Stridulation mechanism. A vertico-pronotal type of stridulatory device is said to be widespread among taxa of the Cassidinae , including the former Hispinae ( Schmitt 1991, 1994). This type of stridulatory mechanism consists of a presumed plectrum (scraper) located on the thorax and a pars stridens (file) located on the posterodorsum of the cranium. López-Pérez et al. (2018: table S1) recorded a stridulatory file in the male sex of 33 genera of Cassidini (this tribe including the Aspidimorphini and Ischyrosonychini ). In Parorectis , the platform-like crescent-shaped structure likely functions as the plectrum ( Fig. 7–11 View Figures 1–8 View Figures 9–13 : PL). Other than the circum-foraminal ridge, which is weakly developed at this position, there are no other structures on the ceiling of the anterior foramen that could serve as a plectrum. The pars stridens consists of an elongate patch of very fine transverse ridges that is tapered at both ends ( Fig. 3, 4 View Figures 1–8 : PS). While the plectrum portion of the mechanism is present in both sexes in Parorectis , the pars stridens is only present in males; the corresponding location on the cranium is smooth in females.

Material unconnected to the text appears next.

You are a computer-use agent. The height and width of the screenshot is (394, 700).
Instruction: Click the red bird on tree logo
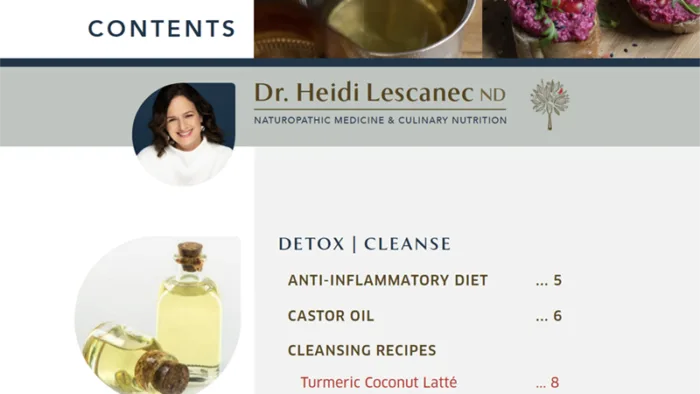click(560, 91)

The sexual dimorphism of the pars stridens, present in males and absent in females, raises the interesting question: what function does stridulation serve these beetles? It is unlikely that defense is the primary function of stridulation, although it could be a secondary function in males. More likely, the function of stridulation is somehow sexual in nature, probably involving male-to-male competition or male-to-female courtship behavior.

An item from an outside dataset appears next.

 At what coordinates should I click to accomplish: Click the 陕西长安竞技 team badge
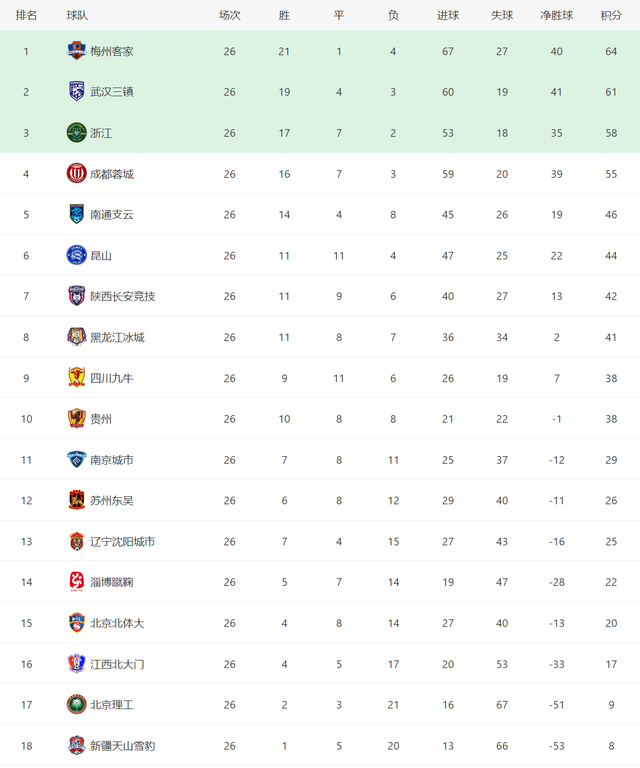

Cephalic binding patch. At the center of the cranial dorsal surface of Parorectis species is a dense patch of spicules located just anterior to the position occupied by the pars stridens. An inexperienced observer using normal light microscopy could easily mistake the reflectivity of this patch for a pars stridens. The individual spicules of the patch are short, pointed or multi-pointed, inclined forward, and their arrangement is confused ( Fig. 5 View Figures 1–8 , 12 View Figures 9–13 ). It is probable that head-to-thorax binding is the function of this patch; thus, the term cephalic binding patch is proposed here. This binding mechanism, however, is different from that of the better-known elytron-to-body binding patches where there are interdigitating patches on corresponding body parts ( Samuelson 1996). In Parorectis , there are no corresponding spicules on the ceiling of the anterior prothoracic foramen. The spicules of the cephalic binding patch likely engage with the thoracic surface including the structure here called the plectrum. In Parorectis , both males and females possess equally developed cephalic binding patches, and both sexes have a “plectrum” suggesting that the two structures function in head-to-thorax binding. Head-to-thorax binding, where the head can be withdrawn and locked in a safe position within the prothorax, is likely part of a broad suite of defensive behaviors in adult tortoise beetles.